When Derek Glasser and Jerren Shipp showed up on campus as freshmen in the fall of 2006, ASU had won a combined 15 Pac-10 games in the previous three seasons. Their freshman season wasn’t much better, as ASU went 8-22 and 2-16 overall in the Pac-10.

Then something amazing happened. Helped in large part by the growth of Jeff Pendergraph and the arrival of James Harden, ASU won 20 games in each of the next two seasons. And now this year, without Pendergraph and Harden, the Sun Devils have won 20 games yet again.

While much of the credit goes to coach Herb Sendek for the astounding turnaround, it’s important to note the importance of Glasser and Shipp as well. The two stuck it out during that miserable freshman year, and were significant contributors to the ASU turnaround, Glasser in particular.

Eric Boateng sat out as a transfer during the 2006-07 season, but he steadily gained playing time and has contributed significantly this year.

All three of them can say they were a part of one of the most remarkable turnarounds in college basketball history, and significant contributors as well.
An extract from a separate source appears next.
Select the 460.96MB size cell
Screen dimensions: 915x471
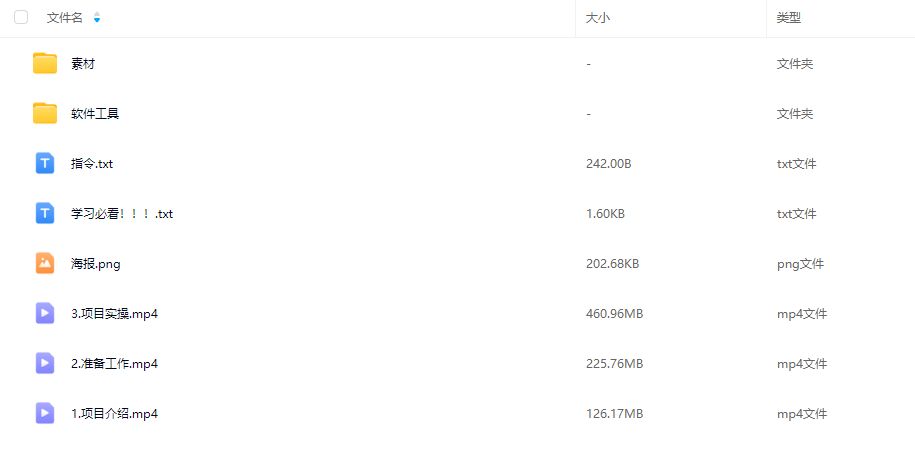(614, 313)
The women’s basketball turnaround began a little bit earlier, as Charli Turner Thorne had gotten ASU to the NCAA Tournament in 2001.

As the program began to establish itself as a legitimate national power, quality players came in bunches.

Among those quality players were Danielle Orsillo, Kayli Murphy and Gabby Fage.

Now seniors, all three have left an indelible mark on the ASU women’s basketball program, with the team making Elite Eight appearances in 2006 and 2008 with help from all three of those players in some capacity. Orsillo will finish her career with more than 1000 points, Murphy has been a key post presence and Fage played the role of big-time player in ASU’s stunning upset of Florida State in last year’s NCAA Tournament.

If a student had come to ASU 10 years ago, the state of the basketball programs would have been moribund, with an occasional one-year improvement (see the 2003 men’s team).

Now, in part due to Glasser, Shipp, Boateng, Fage, Orsillo and Murphy, we can arrive at Wells Fargo Arena expecting our teams to win. Now, both ASU squads are on national television regularly and are consistently in the Pac-10 title hunt.

There are many people to thank for the current state of the ASU basketball programs and these seniors are near the top of the list.

As students, fans and lovers of all things Arizona State, we should congregate at Wells Fargo Arena this weekend to thank some of our seniors for everything they’ve done.